Fig. 3A , Fig. 3B and Fig. 3C are graphs showing the contents of total IgG and active IgG in mouse plasma 2 weeks and 4 weeks after IV administration of the indicated vector, respectively. The total IgG was quantified by ELISA using the anti-Fc antibody detection system, while the active IgG ELISA only quantified the expressed IgG that binds to the active PKa. For each chart, the samples from left to right correspond to the following treatments: an empty vector control (no transgene expression); a control vector containing the coding sequence of an irrelevant control antibody; a vector containing the coding sequence of an anti-PKa antibody with a LALA mutation; A vector containing the coding sequence of the Fab domain of an anti-PKa antibody; a vector containing the coding sequence of a full-length anti-PKa antibody. The data presented on the graphs of these samples were obtained 2 weeks and 4 weeks after administration. The rightmost case corresponds to the content of anti-PKa IgG (with LALA mutation), which was injected as a protein sample 2 hours before plasma collection. Fig. 3C is the same graph as shown in Fig. 3A, in which a superimposed horizontal line showing the therapeutic IgG content used to treat HAE and the range of the therapeutic content is added. BLQ = lower than the quantized value. Figure 3D is a graph showing the contents of total IgG and active IgG in mouse plasma 28 days after intravenous administration of the following vectors: vehicle, rAAV8-1, rAAV8-2 and rAAV8-3. The vectors rAAV8-1, rAAV8-2, and rAAV8-3 are mainly derived from the rAAV construct shown in Figure 3E , with some changes in promoter and/or enhancer elements, secretion signals and WPRE elements. The vector rAAV8-1 includes the CB promoter and murine secretion signal, but does not have the WPRE element. The vector rAAV8-2 includes hTTR+3×CRM8 promoter and murine secretion signal, but no WPRE element. The vector rAAV8-3 includes hTTR+3×CRM8 promoter, human secretion signal and WPRE mut6 element. Figure 3F is a graph showing the content of active IgG in mouse plasma within 16 weeks after intravenous administration of rAAV8-2 vector at a dose of ^{1 × 10 11} vg/kg in mice (n=8).

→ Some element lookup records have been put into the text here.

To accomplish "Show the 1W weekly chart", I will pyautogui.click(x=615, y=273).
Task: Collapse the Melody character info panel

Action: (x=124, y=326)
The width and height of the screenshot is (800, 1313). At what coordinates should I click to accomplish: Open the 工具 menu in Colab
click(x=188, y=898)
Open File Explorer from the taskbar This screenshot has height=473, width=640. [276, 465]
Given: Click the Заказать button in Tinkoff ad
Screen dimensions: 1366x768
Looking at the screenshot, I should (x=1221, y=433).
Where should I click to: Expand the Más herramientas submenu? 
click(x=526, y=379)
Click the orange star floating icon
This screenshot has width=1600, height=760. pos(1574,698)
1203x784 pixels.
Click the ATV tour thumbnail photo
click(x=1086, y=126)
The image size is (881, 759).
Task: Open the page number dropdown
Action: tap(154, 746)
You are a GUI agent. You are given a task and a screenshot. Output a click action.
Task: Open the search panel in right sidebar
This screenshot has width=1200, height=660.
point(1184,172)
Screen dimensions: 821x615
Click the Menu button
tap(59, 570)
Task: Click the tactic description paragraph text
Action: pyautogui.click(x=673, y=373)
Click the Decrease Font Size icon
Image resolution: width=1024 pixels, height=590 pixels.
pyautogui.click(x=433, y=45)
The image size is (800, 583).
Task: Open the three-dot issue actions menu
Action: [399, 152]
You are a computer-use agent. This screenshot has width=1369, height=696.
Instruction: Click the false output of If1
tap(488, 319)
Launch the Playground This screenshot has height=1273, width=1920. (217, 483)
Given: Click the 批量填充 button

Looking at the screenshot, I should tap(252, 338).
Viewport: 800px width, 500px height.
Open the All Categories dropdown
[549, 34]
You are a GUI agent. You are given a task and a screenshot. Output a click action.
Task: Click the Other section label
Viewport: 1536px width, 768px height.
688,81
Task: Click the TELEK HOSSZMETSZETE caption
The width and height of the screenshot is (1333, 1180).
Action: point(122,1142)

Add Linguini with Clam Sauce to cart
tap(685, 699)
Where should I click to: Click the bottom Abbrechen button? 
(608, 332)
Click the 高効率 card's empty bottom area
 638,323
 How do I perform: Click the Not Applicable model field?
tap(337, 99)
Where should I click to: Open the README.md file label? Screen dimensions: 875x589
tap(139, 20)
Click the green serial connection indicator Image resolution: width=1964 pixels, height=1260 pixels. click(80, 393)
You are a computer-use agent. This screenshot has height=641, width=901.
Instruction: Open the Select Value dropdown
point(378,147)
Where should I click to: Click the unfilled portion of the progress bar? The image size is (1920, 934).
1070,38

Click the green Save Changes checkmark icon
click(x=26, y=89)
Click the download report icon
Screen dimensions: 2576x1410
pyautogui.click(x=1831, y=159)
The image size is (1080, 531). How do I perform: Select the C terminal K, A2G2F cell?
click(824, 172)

Figure 4 is an image of a representative western blot, which is used to detect the heavy and light chains of antibodies expressed in vivo from the plasma of mice treated with rAAV8-PKa IgG; LALA. Samples were collected on the 28th day after administration of the indicated vehicle. For comparison, a purified anti-PKa mAb (expressed and purified from traditional plastid transfected CHO cells) is included on the ink dots.

Figure 5A is a schematic diagram showing the analysis used to measure the in vitro biological activity of rAAV vector-derived antibodies. The assay uses fluorescent peptide mass to measure plasma kallikrein ("PKa") activity in plasma samples obtained before and after administration of the respective carriers. Figure 5B is a graph showing the in vitro biological activity of plasma collected 14 days and 28 days after the administration of the respective antibodies (or 0 and 2 hours after IV injection of protein IgG control) as indicated. The biological activity is measured as the percentage inhibition of plasma kallikrein activity.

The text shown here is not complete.